On one hand it is fun to have so many ideas. On the other hand, I hate knowing I can't get to them all. I suppose I should be happy that I've made it to the point that I can recognize what I have time for and what I need to cut out. I am also hoping I have things prioritized properly. I am really trying to focus on the good, big ideas that will contribute to a nice research program. Dave would be so proud.

Watching this last faculty search has been educational. The job talk is so important and I think it really does need to tell a good, cohesive story that makes really nifty and important future directions very clear. Being on that search committee came at a perfect time in my career, I think.

What an exciting time! So many potential opportunities and directions... surviving the job hunt is going to be an experience, that's for sure.


I see that word and always want to think euphorbia for some reason or another. I guess plant bio never leaves one's brain.

I am having one of those afternoons where you tie up loose strings and get prepared for a vacation, feeling accomplished and organized. Except I'm not really going on vacation. For the past FOUR years, my life has been dictated by the reproductive cycle of Drosophila melanogaster at 24C. (except those months when the flies tried to kill me and I ended up on bedrest...) Anyway, I'm heading to Florida to work on data and writing.

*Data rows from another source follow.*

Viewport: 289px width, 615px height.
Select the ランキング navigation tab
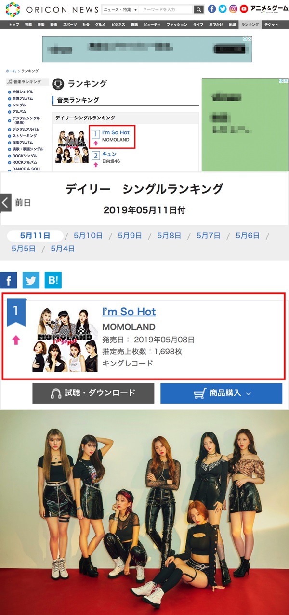(x=250, y=24)
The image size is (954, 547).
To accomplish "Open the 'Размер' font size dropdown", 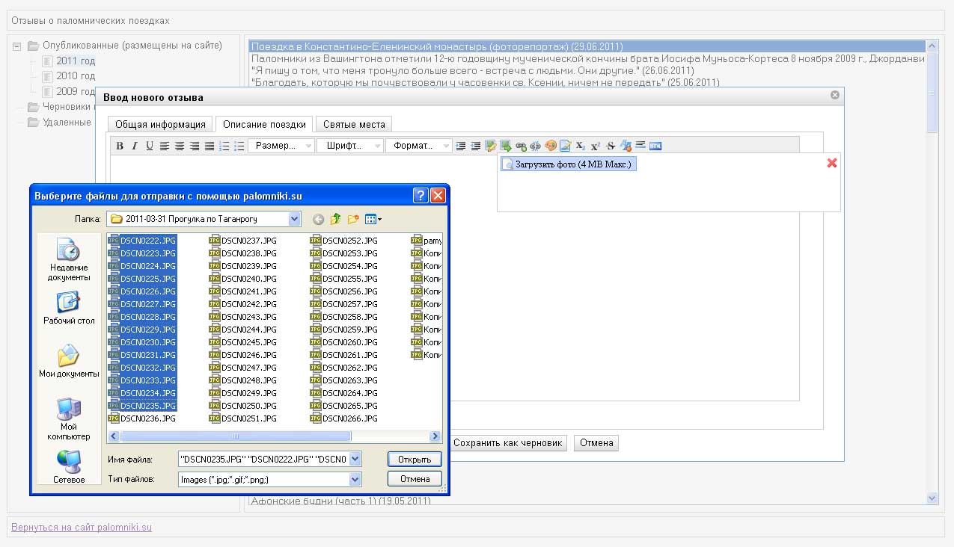I will click(x=280, y=146).
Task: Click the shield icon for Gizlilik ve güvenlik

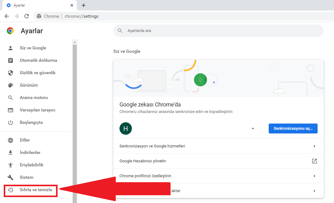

There is so much to do, that I am starting to feel the pressure. However, at least I will feel pressure and warm sunlight all at once! And most importantly, I will be hanging out with my family.

But more on the euphoria front. I may be scanning in petri dishes, but I have a new manicure and pedicure. Bright coral pink. I got a nice sea salt scrub, a mud mask, a parafin treatment. Lovely. It makes me feel better about not fitting into all of my old summer clothes!

Sunday Adventures

Well, adventure is strong word. I am scanning in petri dishes of agar and Drosophila eggs. Hundreds and hundreds of petri dishes. Usually I do these in the lab, but the lab is cold, it is hours and hours of work, and I still have an awful migraine (5 days and counting!). So I brought my work home with me. Scanning at home is far superior to scanning at the Ecology building.

I scanned all last night and much of today, and I'm still not done. The huge assays I'm running right now just generate so much data so quickly, it can be hard to stay on top of things. On the plus side, I cleaned up my laptop: the registry, the files, a little spy ware. Now my laptop is zipping along.

Stuff and Things

It seems my life has become so complicated that I can hardly keep track of myself. This is a new attempt at keeping track of myself, and making it easier for family and friends to keep track of me (when they feel like it).

My cat had/has a blog, but she got lazy. And let's be honest, a cat's life is fairly simple and boring.

So let's give this a whirl and see how it goes.